▶ [Directions]: Repeat all of the records below, swapping "GUI agent" for "interface agent" wherever it occurs and leaving everything else unchanged.

▶ [Entries supplied]:
● ● ● ●

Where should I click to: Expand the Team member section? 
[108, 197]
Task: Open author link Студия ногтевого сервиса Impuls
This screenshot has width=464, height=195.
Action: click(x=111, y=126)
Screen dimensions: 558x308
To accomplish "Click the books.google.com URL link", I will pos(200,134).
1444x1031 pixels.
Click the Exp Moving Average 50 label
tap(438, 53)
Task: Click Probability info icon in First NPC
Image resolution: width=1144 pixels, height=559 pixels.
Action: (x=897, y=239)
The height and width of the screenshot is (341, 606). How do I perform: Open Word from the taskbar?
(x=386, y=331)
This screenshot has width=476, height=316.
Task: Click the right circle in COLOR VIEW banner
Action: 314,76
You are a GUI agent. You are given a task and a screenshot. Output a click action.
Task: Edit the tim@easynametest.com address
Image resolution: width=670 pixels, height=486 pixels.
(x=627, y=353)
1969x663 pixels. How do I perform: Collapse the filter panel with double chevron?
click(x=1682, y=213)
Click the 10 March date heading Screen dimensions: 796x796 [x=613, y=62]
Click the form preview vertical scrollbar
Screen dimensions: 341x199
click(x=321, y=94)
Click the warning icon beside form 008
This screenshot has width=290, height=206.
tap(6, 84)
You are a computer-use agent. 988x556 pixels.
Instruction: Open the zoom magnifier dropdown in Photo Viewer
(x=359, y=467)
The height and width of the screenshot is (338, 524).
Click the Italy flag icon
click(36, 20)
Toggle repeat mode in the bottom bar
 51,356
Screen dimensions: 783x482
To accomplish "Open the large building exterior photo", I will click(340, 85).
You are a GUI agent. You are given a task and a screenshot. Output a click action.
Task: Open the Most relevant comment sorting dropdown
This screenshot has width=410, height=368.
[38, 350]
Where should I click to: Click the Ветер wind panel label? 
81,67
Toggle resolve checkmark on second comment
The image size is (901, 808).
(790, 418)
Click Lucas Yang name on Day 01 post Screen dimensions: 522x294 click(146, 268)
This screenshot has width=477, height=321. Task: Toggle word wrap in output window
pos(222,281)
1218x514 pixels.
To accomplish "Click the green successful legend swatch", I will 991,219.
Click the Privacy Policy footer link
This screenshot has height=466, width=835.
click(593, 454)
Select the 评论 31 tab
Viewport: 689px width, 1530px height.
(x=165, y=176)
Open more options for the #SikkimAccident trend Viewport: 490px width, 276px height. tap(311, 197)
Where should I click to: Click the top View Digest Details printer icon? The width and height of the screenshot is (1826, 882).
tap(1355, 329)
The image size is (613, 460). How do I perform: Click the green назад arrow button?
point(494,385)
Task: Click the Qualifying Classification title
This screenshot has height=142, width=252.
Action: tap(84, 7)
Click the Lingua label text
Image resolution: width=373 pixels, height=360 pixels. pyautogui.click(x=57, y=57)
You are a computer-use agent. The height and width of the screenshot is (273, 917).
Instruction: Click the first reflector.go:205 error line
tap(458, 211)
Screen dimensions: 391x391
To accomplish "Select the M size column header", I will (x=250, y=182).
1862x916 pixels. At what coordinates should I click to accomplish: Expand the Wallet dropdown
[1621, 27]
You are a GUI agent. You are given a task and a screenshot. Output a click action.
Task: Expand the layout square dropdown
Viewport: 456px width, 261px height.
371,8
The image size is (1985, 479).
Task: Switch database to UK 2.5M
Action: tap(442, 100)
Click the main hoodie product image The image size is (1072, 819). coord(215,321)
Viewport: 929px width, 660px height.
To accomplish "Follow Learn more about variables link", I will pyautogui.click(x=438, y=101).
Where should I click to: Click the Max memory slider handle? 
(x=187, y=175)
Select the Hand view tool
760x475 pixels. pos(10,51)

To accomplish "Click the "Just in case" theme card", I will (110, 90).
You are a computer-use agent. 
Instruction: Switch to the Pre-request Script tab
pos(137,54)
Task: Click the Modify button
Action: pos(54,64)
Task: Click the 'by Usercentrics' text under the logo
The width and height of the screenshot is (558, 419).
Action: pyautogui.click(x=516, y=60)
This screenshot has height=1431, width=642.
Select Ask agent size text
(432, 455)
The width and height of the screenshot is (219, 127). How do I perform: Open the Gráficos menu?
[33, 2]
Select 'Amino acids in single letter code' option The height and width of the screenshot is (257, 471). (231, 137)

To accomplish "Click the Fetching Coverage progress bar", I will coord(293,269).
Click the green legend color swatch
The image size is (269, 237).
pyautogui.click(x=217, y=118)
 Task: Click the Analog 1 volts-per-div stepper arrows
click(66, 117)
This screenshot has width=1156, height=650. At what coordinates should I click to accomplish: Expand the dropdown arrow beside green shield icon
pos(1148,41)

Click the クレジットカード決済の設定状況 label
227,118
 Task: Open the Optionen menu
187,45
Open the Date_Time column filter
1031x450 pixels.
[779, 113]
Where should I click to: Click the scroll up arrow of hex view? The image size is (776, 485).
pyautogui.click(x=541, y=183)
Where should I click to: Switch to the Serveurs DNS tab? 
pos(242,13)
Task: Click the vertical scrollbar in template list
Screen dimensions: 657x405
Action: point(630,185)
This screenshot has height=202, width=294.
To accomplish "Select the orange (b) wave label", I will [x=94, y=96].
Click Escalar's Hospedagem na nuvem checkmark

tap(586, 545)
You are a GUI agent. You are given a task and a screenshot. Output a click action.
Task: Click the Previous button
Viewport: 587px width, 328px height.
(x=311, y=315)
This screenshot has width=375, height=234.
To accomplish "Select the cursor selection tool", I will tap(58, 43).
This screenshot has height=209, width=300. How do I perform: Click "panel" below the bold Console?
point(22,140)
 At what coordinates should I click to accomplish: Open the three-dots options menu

● ● ● ●

▶ [Worked solution]:
Where should I click to: Expand the Team member section? 
[108, 197]
Task: Open author link Студия ногтевого сервиса Impuls
This screenshot has width=464, height=195.
Action: click(x=111, y=126)
Screen dimensions: 558x308
To accomplish "Click the books.google.com URL link", I will pos(200,134).
1444x1031 pixels.
Click the Exp Moving Average 50 label
tap(438, 53)
Task: Click Probability info icon in First NPC
Image resolution: width=1144 pixels, height=559 pixels.
Action: (x=897, y=239)
The height and width of the screenshot is (341, 606). How do I perform: Open Word from the taskbar?
(x=386, y=331)
This screenshot has width=476, height=316.
Task: Click the right circle in COLOR VIEW banner
Action: 314,76
You are a interface agent. You are given a task and a screenshot. Output a click action.
Task: Edit the tim@easynametest.com address
Image resolution: width=670 pixels, height=486 pixels.
(x=627, y=353)
1969x663 pixels. How do I perform: Collapse the filter panel with double chevron?
click(x=1682, y=213)
Click the 10 March date heading Screen dimensions: 796x796 [x=613, y=62]
Click the form preview vertical scrollbar
Screen dimensions: 341x199
click(x=321, y=94)
Click the warning icon beside form 008
This screenshot has width=290, height=206.
tap(6, 84)
You are a computer-use agent. 988x556 pixels.
Instruction: Open the zoom magnifier dropdown in Photo Viewer
(x=359, y=467)
The height and width of the screenshot is (338, 524).
Click the Italy flag icon
click(36, 20)
Toggle repeat mode in the bottom bar
 51,356
Screen dimensions: 783x482
To accomplish "Open the large building exterior photo", I will click(340, 85).
You are a interface agent. You are given a task and a screenshot. Output a click action.
Task: Open the Most relevant comment sorting dropdown
This screenshot has width=410, height=368.
[38, 350]
Where should I click to: Click the Ветер wind panel label? 
81,67
Toggle resolve checkmark on second comment
The image size is (901, 808).
(790, 418)
Click Lucas Yang name on Day 01 post Screen dimensions: 522x294 click(146, 268)
This screenshot has width=477, height=321. Task: Toggle word wrap in output window
pos(222,281)
1218x514 pixels.
To accomplish "Click the green successful legend swatch", I will 991,219.
Click the Privacy Policy footer link
This screenshot has height=466, width=835.
click(593, 454)
Select the 评论 31 tab
Viewport: 689px width, 1530px height.
(x=165, y=176)
Open more options for the #SikkimAccident trend Viewport: 490px width, 276px height. tap(311, 197)
Where should I click to: Click the top View Digest Details printer icon? The width and height of the screenshot is (1826, 882).
tap(1355, 329)
The image size is (613, 460). How do I perform: Click the green назад arrow button?
point(494,385)
Task: Click the Qualifying Classification title
This screenshot has height=142, width=252.
Action: tap(84, 7)
Click the Lingua label text
Image resolution: width=373 pixels, height=360 pixels. pyautogui.click(x=57, y=57)
You are a computer-use agent. The height and width of the screenshot is (273, 917).
Instruction: Click the first reflector.go:205 error line
tap(458, 211)
Screen dimensions: 391x391
To accomplish "Select the M size column header", I will (x=250, y=182).
1862x916 pixels. At what coordinates should I click to accomplish: Expand the Wallet dropdown
[1621, 27]
You are a interface agent. You are given a task and a screenshot. Output a click action.
Task: Expand the layout square dropdown
Viewport: 456px width, 261px height.
371,8
The image size is (1985, 479).
Task: Switch database to UK 2.5M
Action: tap(442, 100)
Click the main hoodie product image The image size is (1072, 819). coord(215,321)
Viewport: 929px width, 660px height.
To accomplish "Follow Learn more about variables link", I will pyautogui.click(x=438, y=101).
Where should I click to: Click the Max memory slider handle? 
(x=187, y=175)
Select the Hand view tool
760x475 pixels. pos(10,51)

To accomplish "Click the "Just in case" theme card", I will (110, 90).
You are a computer-use agent. 
Instruction: Switch to the Pre-request Script tab
pos(137,54)
Task: Click the Modify button
Action: pos(54,64)
Task: Click the 'by Usercentrics' text under the logo
The width and height of the screenshot is (558, 419).
Action: pyautogui.click(x=516, y=60)
This screenshot has height=1431, width=642.
Select Ask agent size text
(432, 455)
The width and height of the screenshot is (219, 127). How do I perform: Open the Gráficos menu?
[33, 2]
Select 'Amino acids in single letter code' option The height and width of the screenshot is (257, 471). (231, 137)

To accomplish "Click the Fetching Coverage progress bar", I will coord(293,269).
Click the green legend color swatch
The image size is (269, 237).
pyautogui.click(x=217, y=118)
 Task: Click the Analog 1 volts-per-div stepper arrows
click(66, 117)
This screenshot has width=1156, height=650. At what coordinates should I click to accomplish: Expand the dropdown arrow beside green shield icon
pos(1148,41)

Click the クレジットカード決済の設定状況 label
227,118
 Task: Open the Optionen menu
187,45
Open the Date_Time column filter
1031x450 pixels.
[779, 113]
Where should I click to: Click the scroll up arrow of hex view? The image size is (776, 485).
pyautogui.click(x=541, y=183)
Where should I click to: Switch to the Serveurs DNS tab? 
pos(242,13)
Task: Click the vertical scrollbar in template list
Screen dimensions: 657x405
Action: point(630,185)
This screenshot has height=202, width=294.
To accomplish "Select the orange (b) wave label", I will [x=94, y=96].
Click Escalar's Hospedagem na nuvem checkmark

tap(586, 545)
You are a interface agent. You are given a task and a screenshot. Output a click action.
Task: Click the Previous button
Viewport: 587px width, 328px height.
(x=311, y=315)
This screenshot has width=375, height=234.
To accomplish "Select the cursor selection tool", I will tap(58, 43).
This screenshot has height=209, width=300. How do I perform: Click "panel" below the bold Console?
point(22,140)
 At what coordinates should I click to accomplish: Open the three-dots options menu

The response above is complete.